Les « réticences » de la SNCF

L’instruction a également mis en lumière de nombreux éléments permettant de douter de la réelle volonté de la SNCF de faire la lumière sur les causes de l’accident. Comme dans le dossier de la catastrophe ferroviaire de Brétigny-sur-Orge, où des écoutes judiciaires ont révélé que la SNCF avait briefé et influencé des témoins avant leur audition. « Il y a les ingrédients du mensonge dans les deux dossiers », estime Gérard Chemla, avocat dont le cabinet est partie civile, dans les deux dossiers, pour la Fédération nationale des victimes d’attentats et d’accidents collectifs (Fenvac). Dans le dossier brestois, pas d’écoute téléphonique. Mais, fait suffisamment rare pour être souligné, un juge d’instruction qui consigne « le manque de coopération global et constant de la SNCF », son « absence totale de communication et d’initiative », et même ses « réticences » à fournir les documents demandés par les enquêteurs. L’instruction révèle également que des témoins directs ont « subi, si ce n’est des pressions, à tout le moins des tentatives d’influence de la part de la SNCF ».
Incidents d’enquête

Deux agents SNCF, en poste à l’époque des faits, ont également fait part, au Télégramme, des « pressions » exercées, selon eux, par leur direction, avant et après leur audition par les enquêteurs. « J’ai été convoqué à une réunion où ma direction reprenait le déroulé de l’accident et expliquait que la victime avait contourné les barrières. Techniquement, c’était impossible », indique le premier témoin. « Moi, j’ai été convoqué pour rapporter ce que j’avais déclaré aux gendarmes. J’ai refusé malgré l’insistance de ma direction. Après, tout a été fait pour que ceux qui avaient osé dire la vérité pètent les plombs », assure le second, évoquant « un véritable harcèlement ». Plusieurs incidents troublants, mais sans conséquence pour l’enquête semble-t-il, ont, par ailleurs, émaillé l’instruction : scellés judiciaires brisés sur la motrice du TER accidenté, interventions d’agents SNCF sur la scène de l’accident avant l’arrivée des gendarmes, puis à nouveau le lendemain (confrontation houleuse avec les enquêteurs priés de « dégager »). « Il n’y a pas eu de volonté de cacher quoi que ce soit, estime une source proche de l’enquête. La priorité de la SNCF était de rétablir rapidement la circulation. Il fallait que ça roule ».

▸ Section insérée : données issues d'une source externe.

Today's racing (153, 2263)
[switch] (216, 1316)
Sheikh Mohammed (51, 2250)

Les erreurs et l’oubli du premier expert

Il y a, enfin, le cas du premier expert, qui exclut tout dysfonctionnement du passage à niveau et démonte, notamment, un témoignage défavorable à la SNCF. Problème : les photos qu’il produit à l’appui concernent... un autre passage à niveau. Plusieurs autres erreurs (mauvaise voie mentionnée, etc.) seront par ailleurs relevées. Surtout, l’expert a omis d’indiquer au magistrat instructeur un fâcheux conflit d’intérêts : il a délégué une partie de son expertise à des agents... de la SNCF. Sa première conclusion à « un arrêt volontaire » du véhicule de la victime sur la voie (un suicide, donc), similaire à celle avancée par la SNCF, est ressentie par la famille comme « une insulte ». « Ma mère était quelqu’un de joyeux, s’indignait, en mai 2009, dans nos colonnes, sa fille Alona. Elle s’était mariée deux ans auparavant. Elle était heureuse. Elle voulait avoir un enfant ». Alla Caroff est décédée le jour de son 42e anniversaire. La petite famille devait fêter l’événement le soir même.